What the exercise asks: For the listing below, give the count of lines containing the string "computer" and nothing else.

Information supplied:
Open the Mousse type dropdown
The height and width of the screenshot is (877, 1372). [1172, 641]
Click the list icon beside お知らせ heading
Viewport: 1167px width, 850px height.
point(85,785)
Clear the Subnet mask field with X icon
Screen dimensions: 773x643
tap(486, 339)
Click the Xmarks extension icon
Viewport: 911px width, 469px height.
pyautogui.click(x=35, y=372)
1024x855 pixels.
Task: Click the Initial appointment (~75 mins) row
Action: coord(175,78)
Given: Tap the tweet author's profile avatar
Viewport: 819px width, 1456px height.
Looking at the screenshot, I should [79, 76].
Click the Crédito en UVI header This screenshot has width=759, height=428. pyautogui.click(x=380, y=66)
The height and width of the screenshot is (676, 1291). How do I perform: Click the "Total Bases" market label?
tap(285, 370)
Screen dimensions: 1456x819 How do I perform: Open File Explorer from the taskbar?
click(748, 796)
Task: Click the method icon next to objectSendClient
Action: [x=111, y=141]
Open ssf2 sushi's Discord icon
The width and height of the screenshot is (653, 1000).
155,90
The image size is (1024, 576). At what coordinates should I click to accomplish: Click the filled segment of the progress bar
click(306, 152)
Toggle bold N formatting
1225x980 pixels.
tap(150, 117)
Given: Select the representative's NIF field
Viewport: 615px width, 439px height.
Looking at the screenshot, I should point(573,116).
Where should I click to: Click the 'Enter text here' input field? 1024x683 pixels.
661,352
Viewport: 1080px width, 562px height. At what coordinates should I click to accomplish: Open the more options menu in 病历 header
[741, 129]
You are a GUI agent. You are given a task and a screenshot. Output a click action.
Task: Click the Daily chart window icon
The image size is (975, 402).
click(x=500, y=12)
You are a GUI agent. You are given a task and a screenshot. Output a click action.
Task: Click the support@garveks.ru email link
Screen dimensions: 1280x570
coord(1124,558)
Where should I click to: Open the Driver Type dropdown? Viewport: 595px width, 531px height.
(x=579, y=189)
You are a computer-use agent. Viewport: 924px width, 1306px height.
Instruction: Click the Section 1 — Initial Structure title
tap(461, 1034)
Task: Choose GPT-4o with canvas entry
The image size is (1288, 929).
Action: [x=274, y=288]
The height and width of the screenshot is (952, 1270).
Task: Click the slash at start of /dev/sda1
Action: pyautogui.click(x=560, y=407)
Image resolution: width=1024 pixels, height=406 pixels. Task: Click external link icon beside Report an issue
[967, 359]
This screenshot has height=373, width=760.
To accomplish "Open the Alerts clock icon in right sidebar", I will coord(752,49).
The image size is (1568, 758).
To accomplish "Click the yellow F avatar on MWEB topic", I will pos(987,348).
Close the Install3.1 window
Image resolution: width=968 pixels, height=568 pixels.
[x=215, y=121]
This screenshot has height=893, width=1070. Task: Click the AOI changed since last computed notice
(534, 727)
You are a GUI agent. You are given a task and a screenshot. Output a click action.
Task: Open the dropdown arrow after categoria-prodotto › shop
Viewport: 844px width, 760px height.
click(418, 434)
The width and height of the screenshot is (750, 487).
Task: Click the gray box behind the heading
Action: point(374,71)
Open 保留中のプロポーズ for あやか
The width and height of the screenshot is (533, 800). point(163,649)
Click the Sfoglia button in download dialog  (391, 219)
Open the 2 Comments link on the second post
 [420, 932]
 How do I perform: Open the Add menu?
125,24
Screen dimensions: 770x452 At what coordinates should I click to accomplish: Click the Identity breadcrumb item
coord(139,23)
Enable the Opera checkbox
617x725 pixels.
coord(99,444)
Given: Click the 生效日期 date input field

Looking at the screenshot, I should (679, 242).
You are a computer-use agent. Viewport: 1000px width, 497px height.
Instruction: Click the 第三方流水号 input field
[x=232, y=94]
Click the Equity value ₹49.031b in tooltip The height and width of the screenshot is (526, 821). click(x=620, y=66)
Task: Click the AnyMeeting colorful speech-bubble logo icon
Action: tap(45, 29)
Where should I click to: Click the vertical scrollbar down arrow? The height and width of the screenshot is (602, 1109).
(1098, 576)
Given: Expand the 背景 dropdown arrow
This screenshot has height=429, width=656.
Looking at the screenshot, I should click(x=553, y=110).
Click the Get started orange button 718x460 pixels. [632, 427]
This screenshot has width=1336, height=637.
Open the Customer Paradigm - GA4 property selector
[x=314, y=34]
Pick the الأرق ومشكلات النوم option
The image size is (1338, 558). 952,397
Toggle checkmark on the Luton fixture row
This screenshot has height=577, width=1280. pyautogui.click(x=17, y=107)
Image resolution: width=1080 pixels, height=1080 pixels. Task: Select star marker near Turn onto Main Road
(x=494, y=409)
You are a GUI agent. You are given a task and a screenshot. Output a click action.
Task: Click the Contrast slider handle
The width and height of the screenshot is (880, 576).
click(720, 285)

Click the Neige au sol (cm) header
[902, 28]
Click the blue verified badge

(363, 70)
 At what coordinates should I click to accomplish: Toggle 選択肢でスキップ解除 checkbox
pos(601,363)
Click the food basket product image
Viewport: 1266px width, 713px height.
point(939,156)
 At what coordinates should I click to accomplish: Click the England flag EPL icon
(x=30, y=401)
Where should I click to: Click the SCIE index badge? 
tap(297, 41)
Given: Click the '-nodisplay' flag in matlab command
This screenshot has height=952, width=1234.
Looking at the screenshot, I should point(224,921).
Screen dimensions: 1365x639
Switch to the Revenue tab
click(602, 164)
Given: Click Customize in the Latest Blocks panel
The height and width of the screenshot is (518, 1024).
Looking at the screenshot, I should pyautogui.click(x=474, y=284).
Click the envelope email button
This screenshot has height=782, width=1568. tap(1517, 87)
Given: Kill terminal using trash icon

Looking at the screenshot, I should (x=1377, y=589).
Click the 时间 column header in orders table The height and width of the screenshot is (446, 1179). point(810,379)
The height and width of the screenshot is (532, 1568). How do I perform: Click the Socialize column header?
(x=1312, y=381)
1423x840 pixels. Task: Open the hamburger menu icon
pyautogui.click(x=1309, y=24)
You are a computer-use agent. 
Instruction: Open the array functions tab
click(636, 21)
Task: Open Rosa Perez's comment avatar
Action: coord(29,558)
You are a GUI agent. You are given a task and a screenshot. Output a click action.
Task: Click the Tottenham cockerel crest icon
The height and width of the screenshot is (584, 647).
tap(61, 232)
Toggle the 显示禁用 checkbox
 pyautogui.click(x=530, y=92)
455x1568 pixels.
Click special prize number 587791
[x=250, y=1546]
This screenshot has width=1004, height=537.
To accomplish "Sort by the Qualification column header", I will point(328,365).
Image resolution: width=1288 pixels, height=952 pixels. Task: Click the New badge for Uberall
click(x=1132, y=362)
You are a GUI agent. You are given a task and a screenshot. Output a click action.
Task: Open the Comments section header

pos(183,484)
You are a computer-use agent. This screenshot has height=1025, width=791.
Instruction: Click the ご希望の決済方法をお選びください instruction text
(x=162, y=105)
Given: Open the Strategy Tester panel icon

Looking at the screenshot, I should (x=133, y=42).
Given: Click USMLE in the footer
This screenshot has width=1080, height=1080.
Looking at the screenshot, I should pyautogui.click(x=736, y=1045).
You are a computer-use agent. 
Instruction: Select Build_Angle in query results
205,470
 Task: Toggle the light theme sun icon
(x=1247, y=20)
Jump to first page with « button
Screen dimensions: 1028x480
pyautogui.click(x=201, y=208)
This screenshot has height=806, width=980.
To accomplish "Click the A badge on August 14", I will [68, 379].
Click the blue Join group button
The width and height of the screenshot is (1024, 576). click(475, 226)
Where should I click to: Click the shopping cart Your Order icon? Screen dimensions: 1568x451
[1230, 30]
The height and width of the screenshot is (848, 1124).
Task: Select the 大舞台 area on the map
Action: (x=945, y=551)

Output below: 5